Give back the full set of entries that follows, exactly as written.

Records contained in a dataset
++++++++++

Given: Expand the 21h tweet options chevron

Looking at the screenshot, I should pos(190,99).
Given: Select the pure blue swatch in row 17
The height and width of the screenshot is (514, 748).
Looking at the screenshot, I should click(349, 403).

++++++++++

PROBLEM SOLUTION
Given: Expand the 21h tweet options chevron

Looking at the screenshot, I should pos(190,99).
Given: Select the pure blue swatch in row 17
The height and width of the screenshot is (514, 748).
Looking at the screenshot, I should click(349, 403).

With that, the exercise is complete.